Best of RWC - Episode 14
2011 – Upsets
Episode 14, back to where it all began.
Was this the best ever version of RWC? Call me biased but NZ’s hosting of the behemoth that this tournament had become was top notch. The country embraced it and the rugby world embraced New Zealand, as the host country spent six weeks wondering, hoping, praying … week by week … game by game … that we wouldn’t end up on this goddamned list again.
But before we can confirm or deny there was some pretty good footy. Let’s look at that shall we?

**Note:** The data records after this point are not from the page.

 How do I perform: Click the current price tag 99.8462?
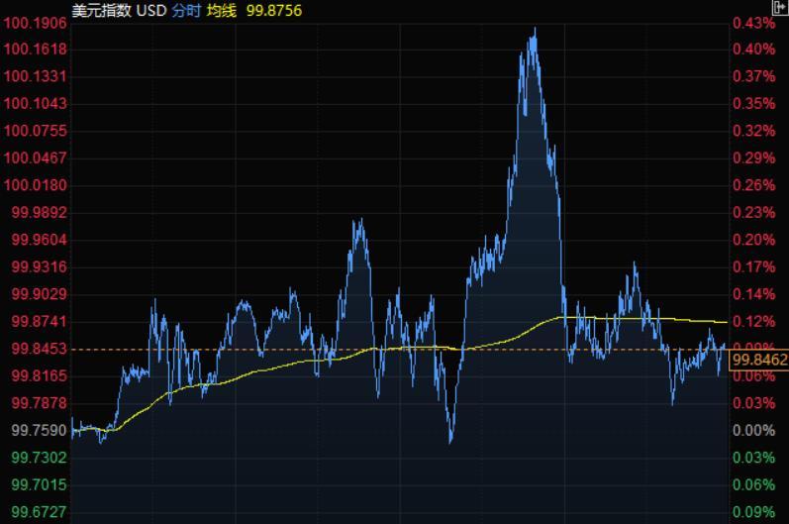tap(760, 361)
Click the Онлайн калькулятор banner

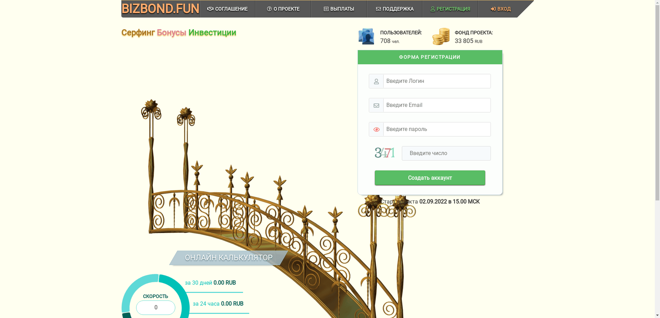[x=228, y=258]
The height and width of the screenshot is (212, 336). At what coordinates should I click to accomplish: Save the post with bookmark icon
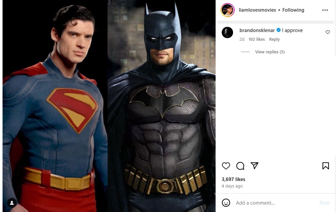(x=326, y=166)
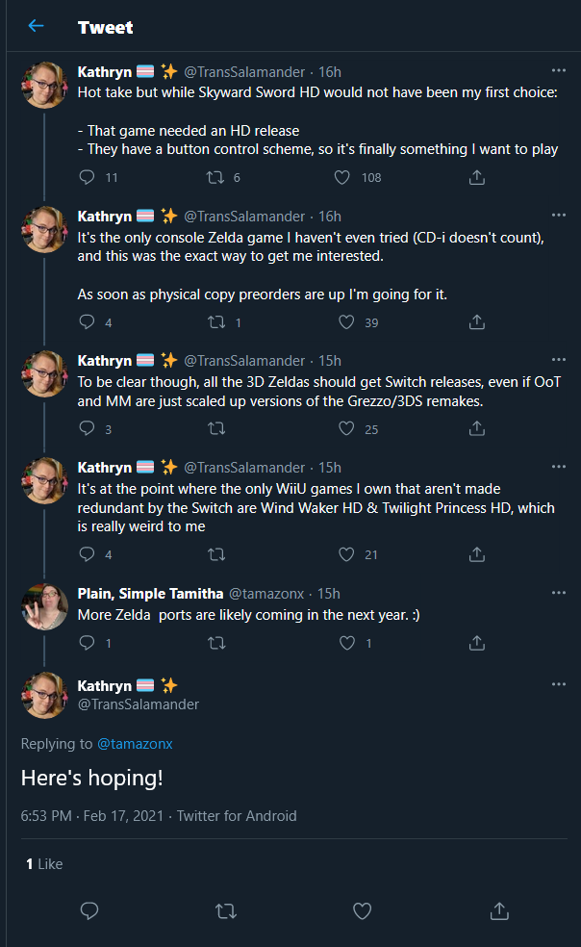The height and width of the screenshot is (947, 581).
Task: Open more options on first tweet
Action: tap(559, 70)
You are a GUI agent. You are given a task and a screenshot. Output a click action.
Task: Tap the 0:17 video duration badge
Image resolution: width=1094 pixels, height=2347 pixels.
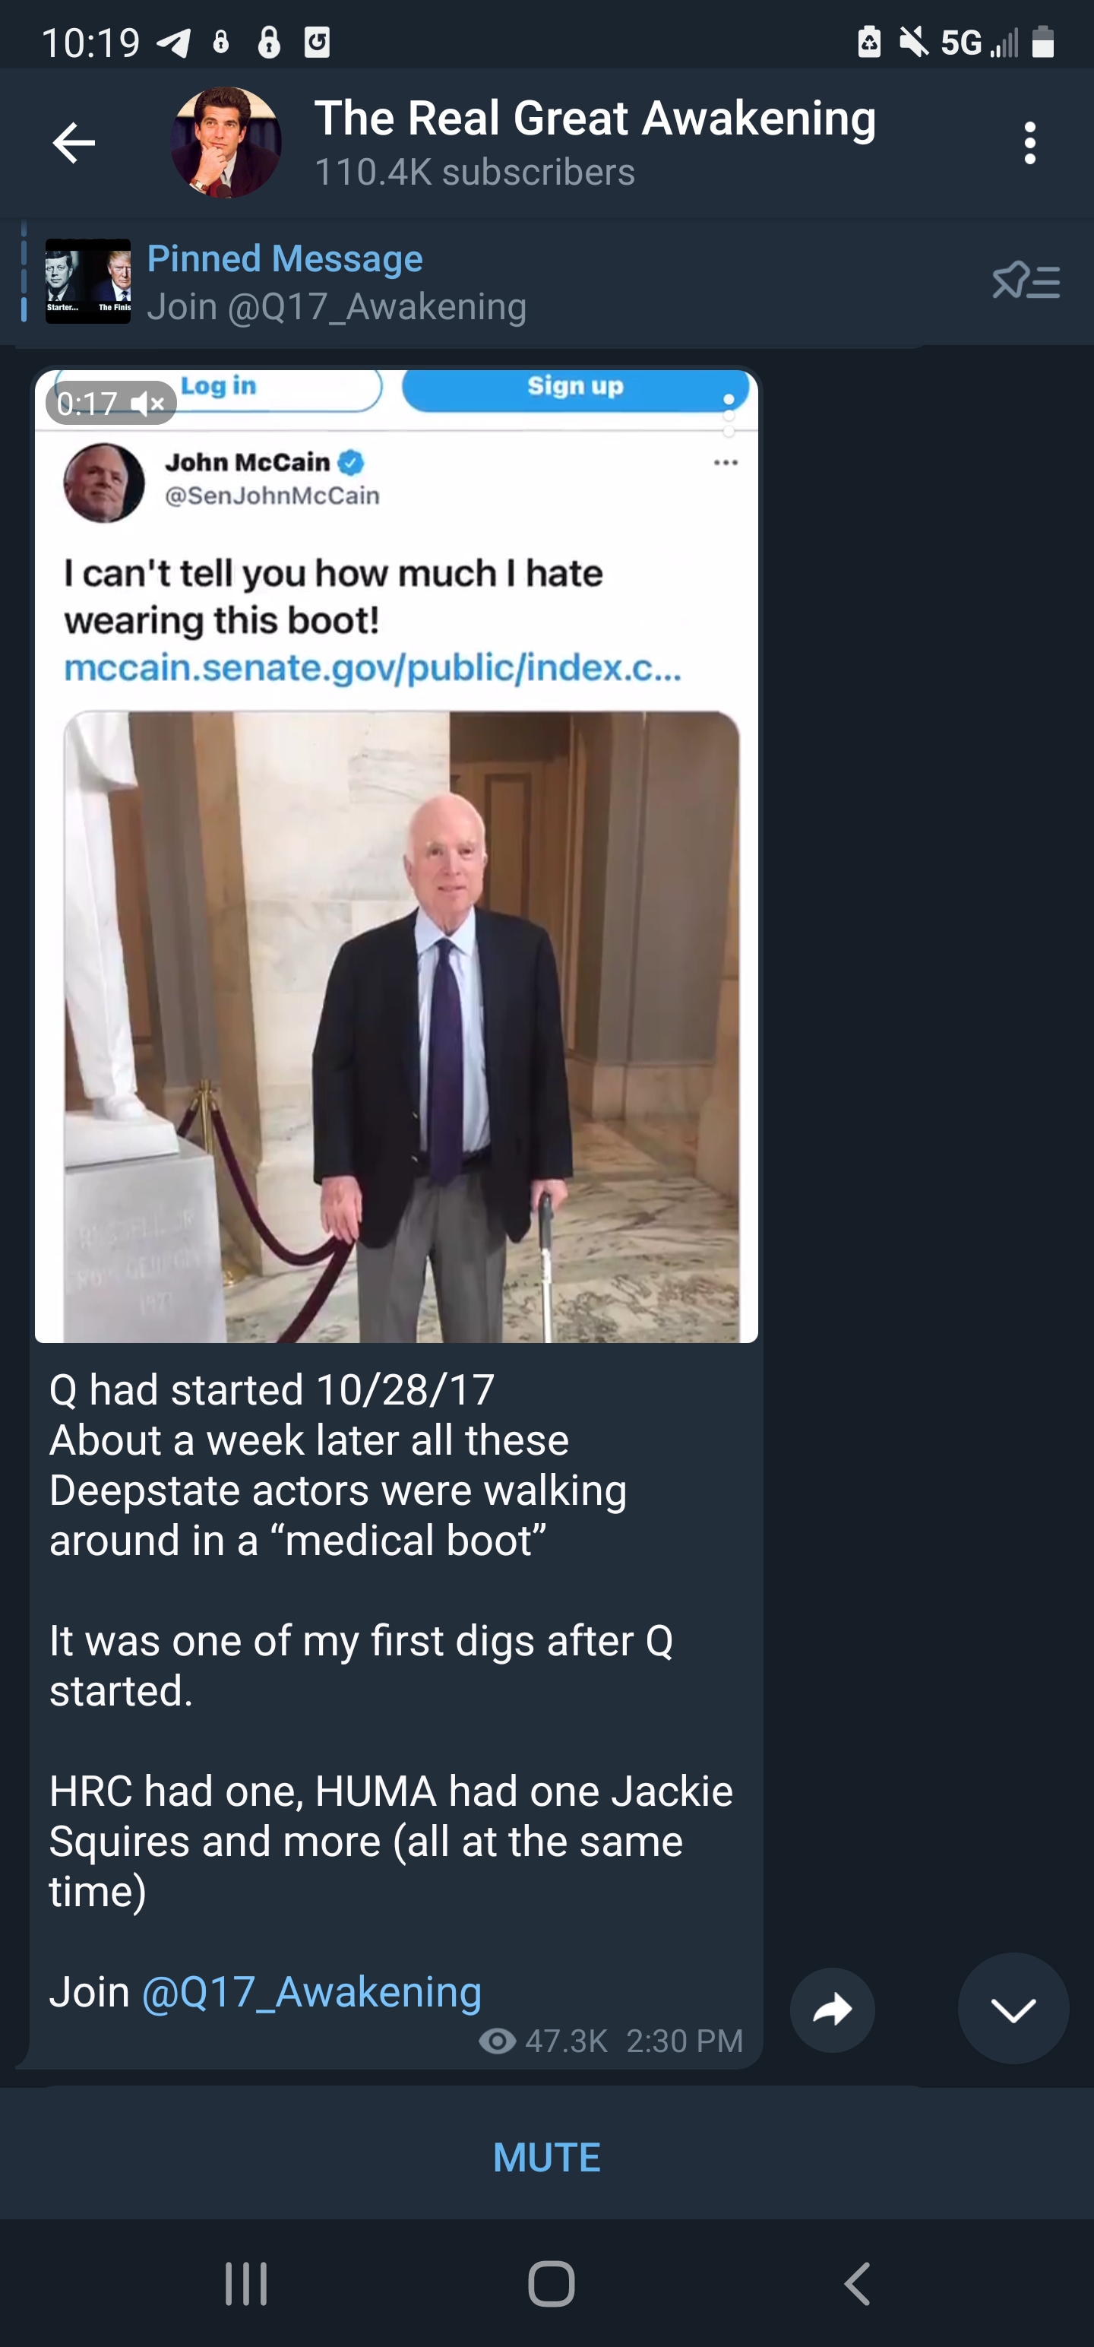pos(87,404)
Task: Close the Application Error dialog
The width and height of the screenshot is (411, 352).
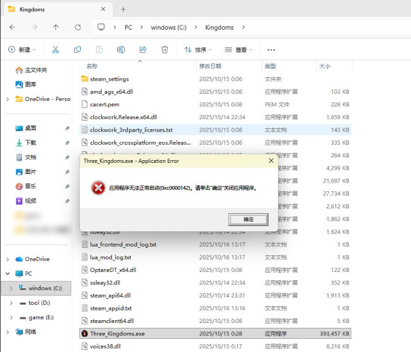Action: (271, 161)
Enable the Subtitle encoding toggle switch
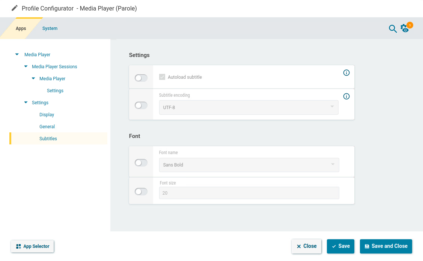The height and width of the screenshot is (261, 423). click(x=141, y=105)
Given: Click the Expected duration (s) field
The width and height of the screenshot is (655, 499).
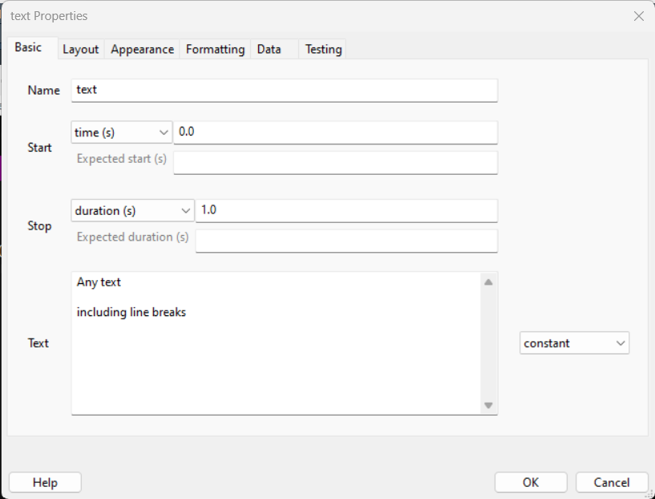Looking at the screenshot, I should tap(346, 241).
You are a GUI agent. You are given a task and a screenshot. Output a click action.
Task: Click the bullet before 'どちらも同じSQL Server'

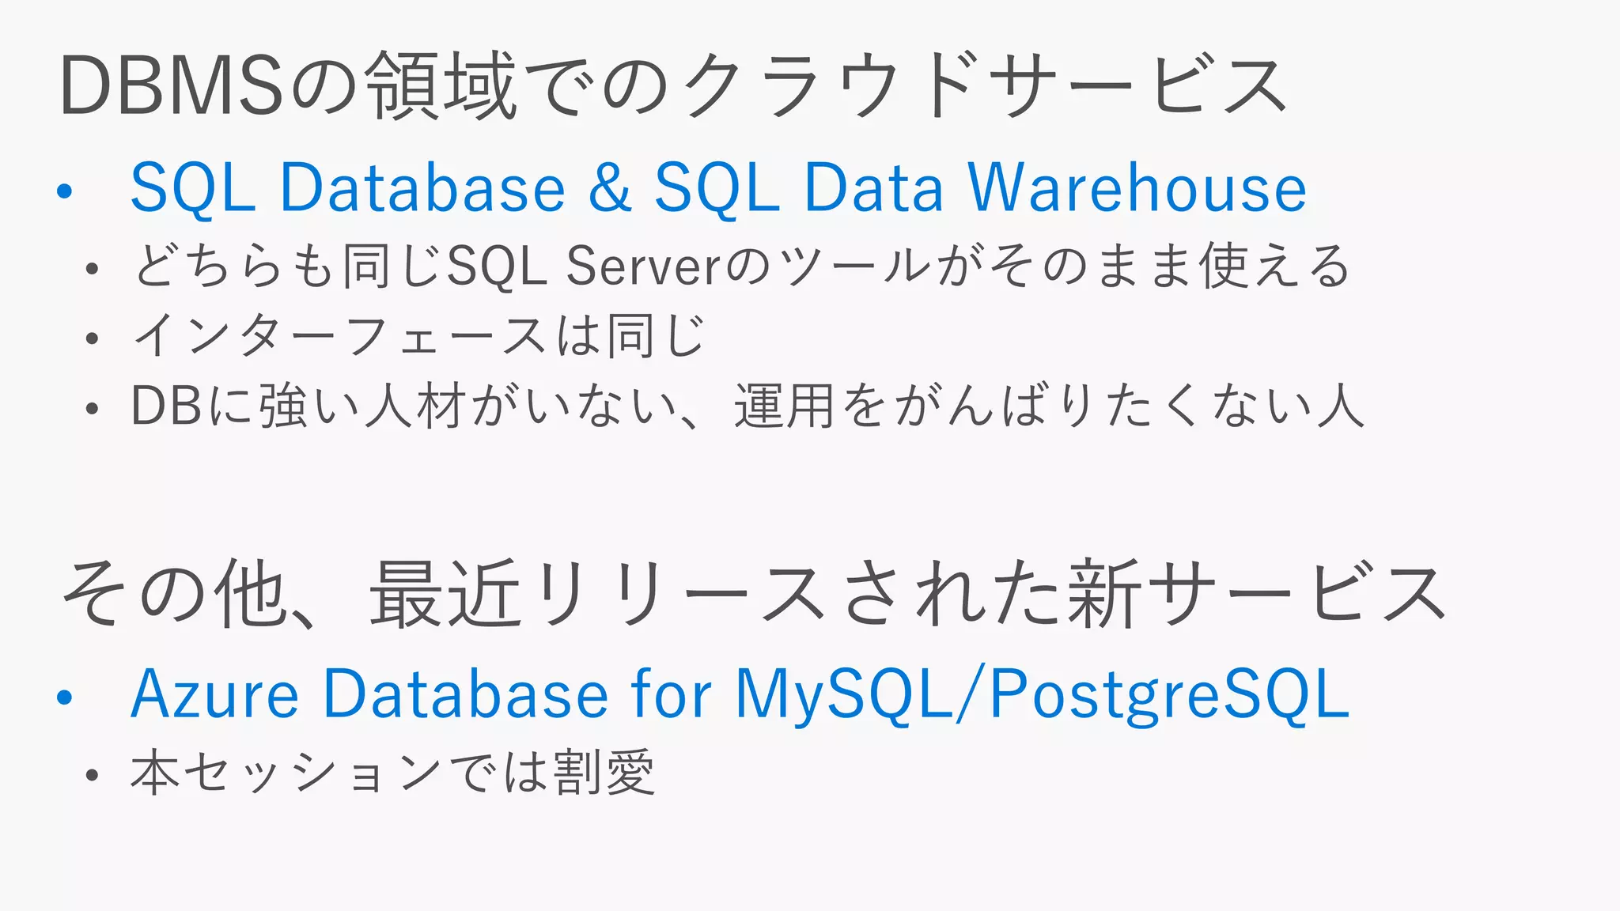pos(92,269)
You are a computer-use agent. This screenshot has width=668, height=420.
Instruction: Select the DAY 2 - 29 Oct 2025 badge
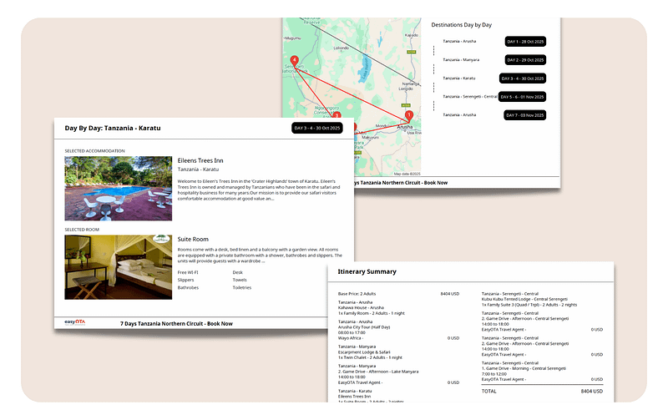click(x=525, y=59)
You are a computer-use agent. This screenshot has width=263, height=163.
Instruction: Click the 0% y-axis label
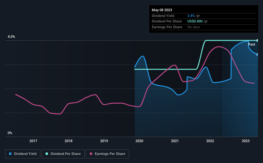coord(10,133)
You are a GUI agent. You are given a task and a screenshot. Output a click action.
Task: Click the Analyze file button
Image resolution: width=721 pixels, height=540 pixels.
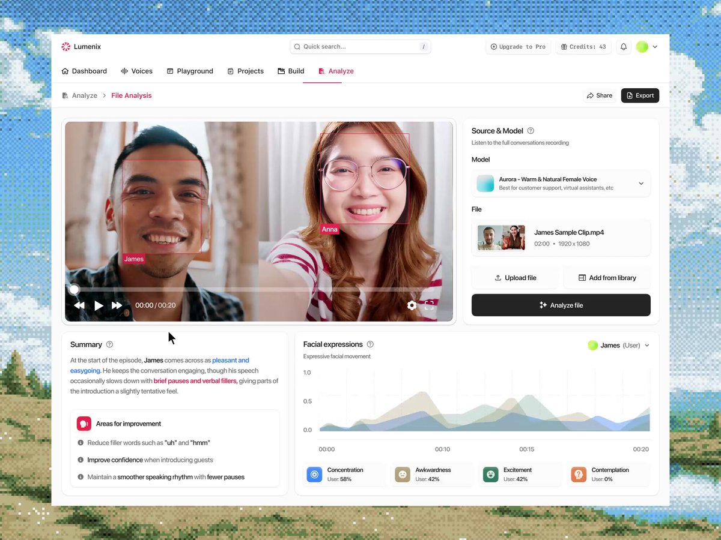(561, 305)
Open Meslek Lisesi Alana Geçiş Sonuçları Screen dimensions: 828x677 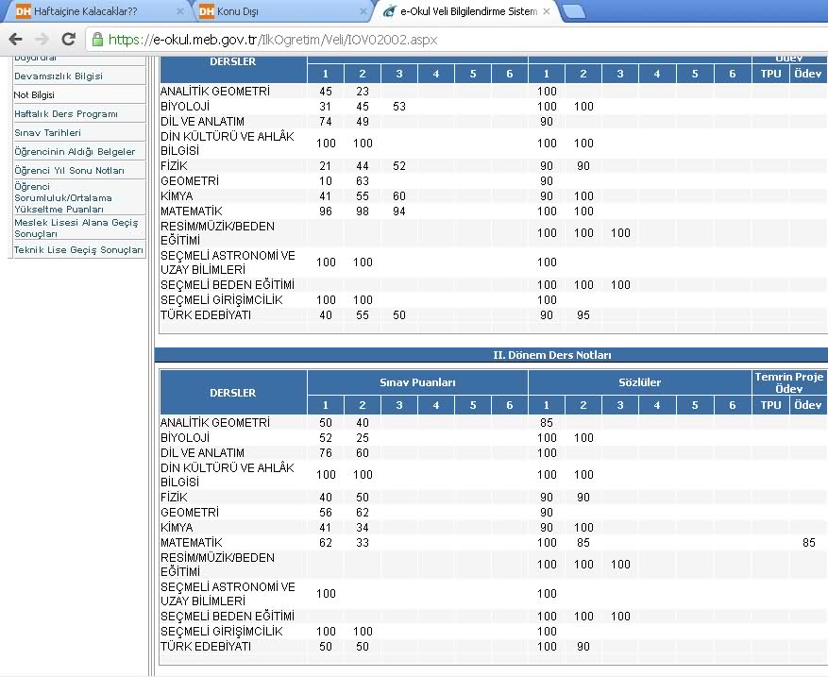tap(76, 227)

The tournament got off with a bang, more on that next time around, but we had to wait until a couple of the heavyweights met before we got an upset result which rather turned the tournament upside down (ish).
Ireland 15 v Australia 6 – Pool C
Auckland became Dublin for the night.
A match that was celebrated and appreciated pretty much everywhere but Australia.
The green army on the field was roared on by the green hoards in the stand as the Irish found a way to counter the feared Australian attack.
Defending like demons the Paddies gave nothing to the Aussies. Piling into tackles they adopted a technique of holding the opposition up and driving them backwards, forming mauls and winning turnovers.
Having watched and “experienced” the game in Australia the tryless game was treated disdainfully by the Australian sporting media (many don’t really “get” rugby on the left side of the ditch) and the result was a blow for the Australian sporting public. And probably hasn’t helped Australian Rugby’s push for more share of the sporting public’s interest.
A spectacle of running rugby it was not. But a spectacle of passion and commitment and just sheer bloodymindedness it was.
The biggest upset result of RWC VII threw the knock out draw into a spin, pitting the southern heavyweights Australia and South Africa against each other at the quarterfinal stage, and opening up the other side of the draw to the northern hemisphere.
Tonga 19 v France 14 – Pool A
The abiding image of this game, and one of the abiding images of this tournament, was the Tongan front row, most particularly Aleki Lutui and Sona Taumalo, laughing, whooping and taunting their French counterparts as the clock wound down, daring them to take another scrum.
The French had to score twice as Tonga had battled to a 19 - 9 lead. France however sensed an advantage at scrum time and turned down the penalties in front of the posts to have a crack at what was an inferior pack.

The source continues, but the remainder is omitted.